Records shown ->

*** Block opens ***

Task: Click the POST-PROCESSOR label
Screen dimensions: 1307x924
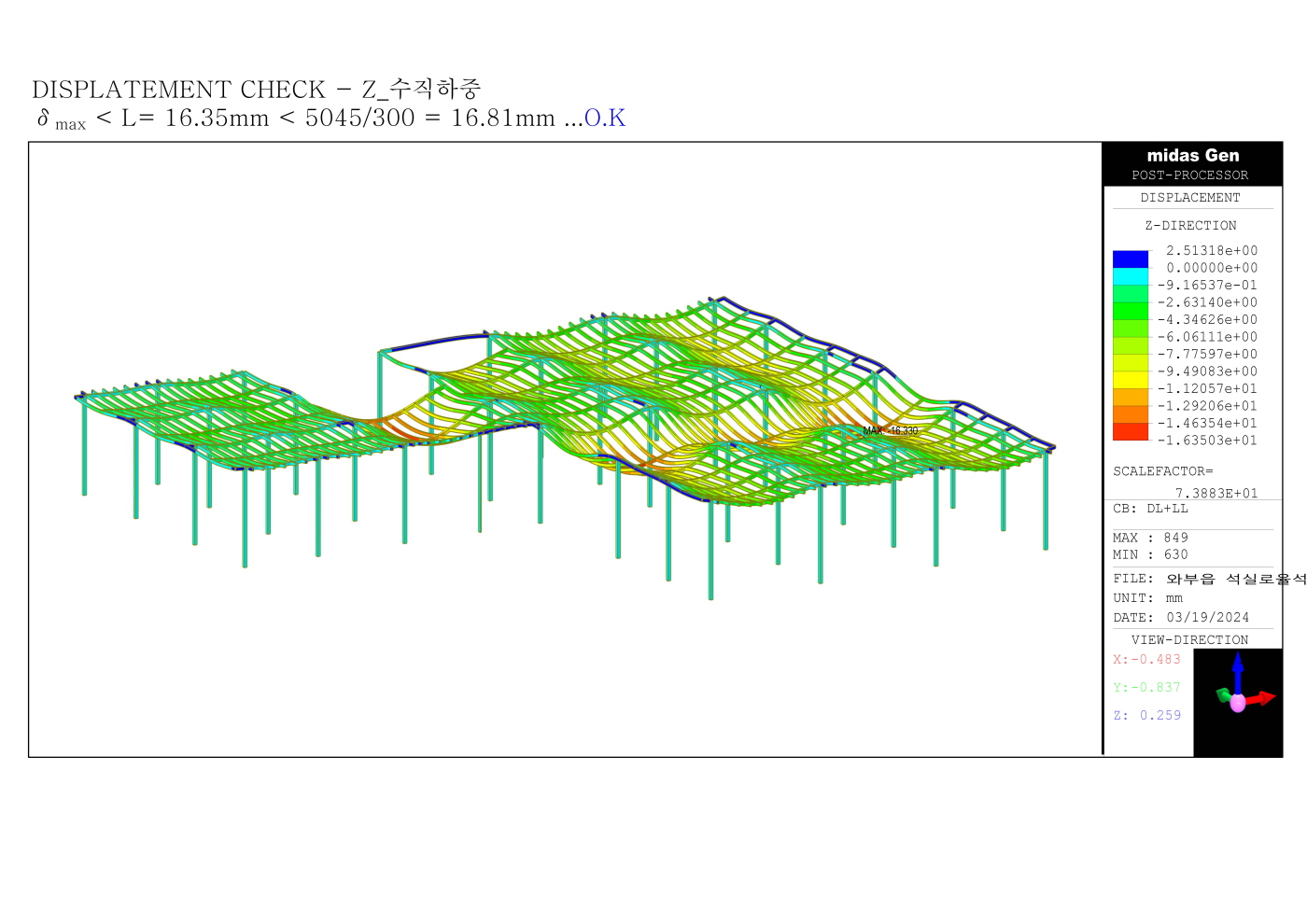Action: pyautogui.click(x=1189, y=175)
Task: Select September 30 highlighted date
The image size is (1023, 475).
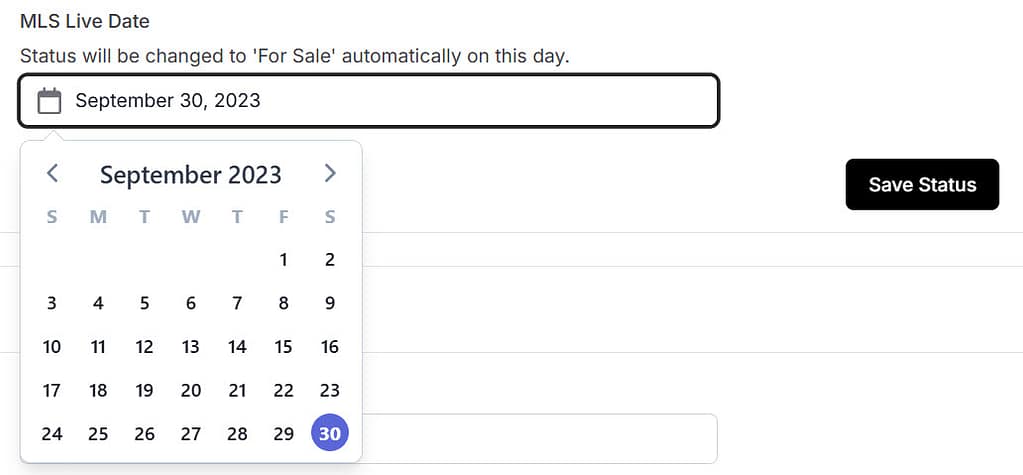Action: 330,433
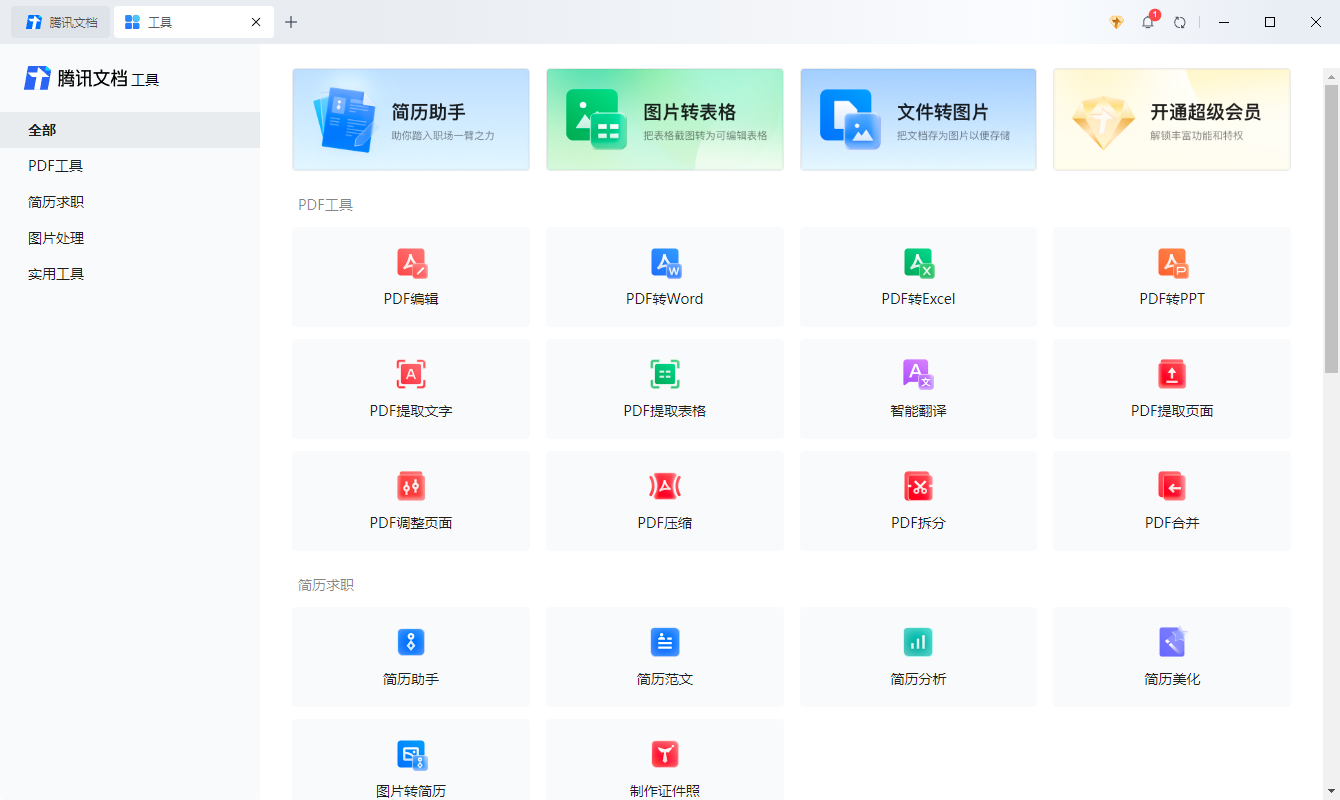Viewport: 1340px width, 800px height.
Task: Open PDF提取文字 text extraction
Action: click(411, 389)
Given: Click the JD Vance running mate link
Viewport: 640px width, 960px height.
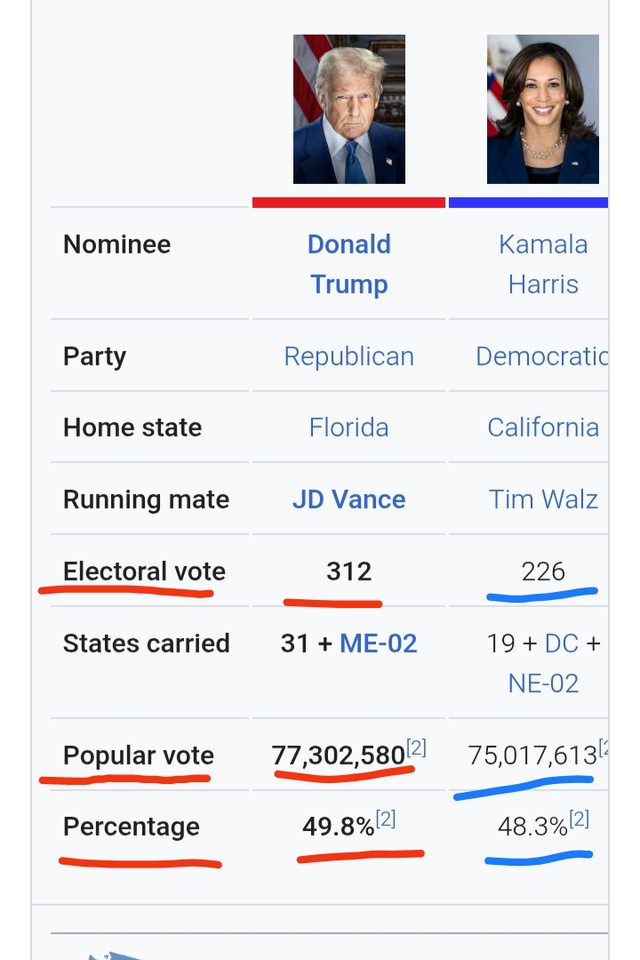Looking at the screenshot, I should [x=348, y=500].
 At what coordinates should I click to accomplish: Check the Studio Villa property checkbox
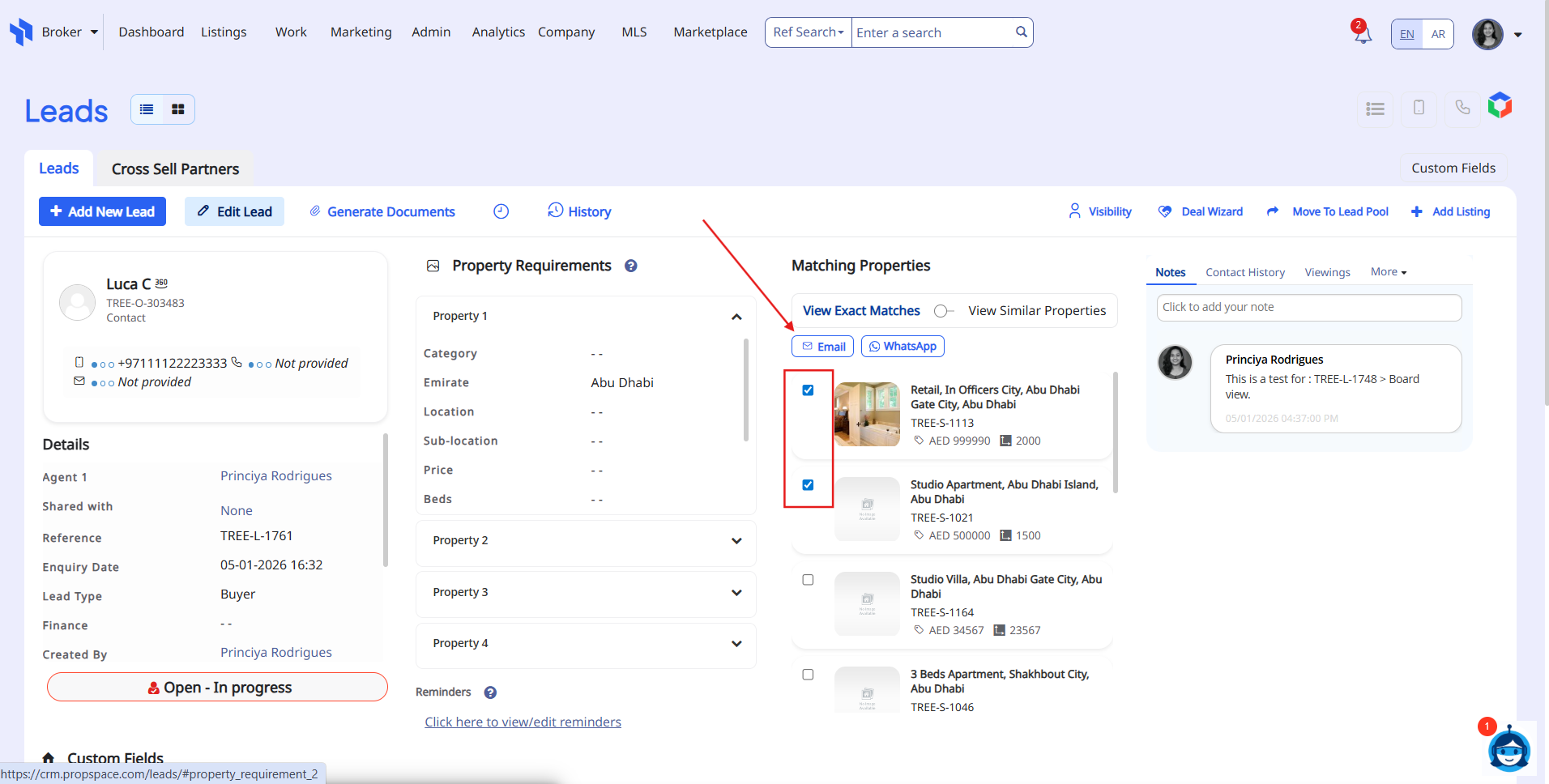tap(808, 580)
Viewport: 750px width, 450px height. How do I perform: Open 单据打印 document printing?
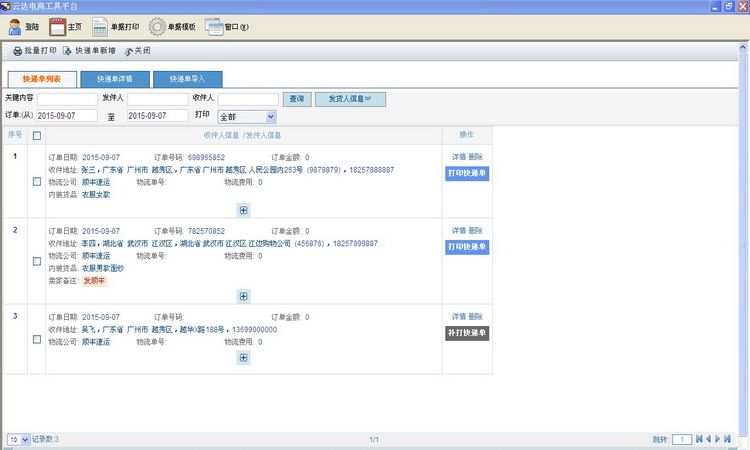coord(100,27)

*** Block closes ***

About this exercise -> Once the pictures are set aside, please reproduce the remaining material word for word.

Your solution ->
Task: Click the POST-PROCESSOR label
Screen dimensions: 1307x924
Action: pyautogui.click(x=1189, y=175)
Task: Select September 30 highlighted date
The image size is (1023, 475).
Action: 330,433
Viewport: 1340px width, 800px height.
Task: Open PDF提取文字 text extraction
Action: click(411, 389)
Given: Click the JD Vance running mate link
Viewport: 640px width, 960px height.
Looking at the screenshot, I should [x=348, y=500].
 At what coordinates should I click to accomplish: Check the Studio Villa property checkbox
tap(808, 580)
Viewport: 750px width, 450px height. How do I perform: Open 单据打印 document printing?
coord(100,27)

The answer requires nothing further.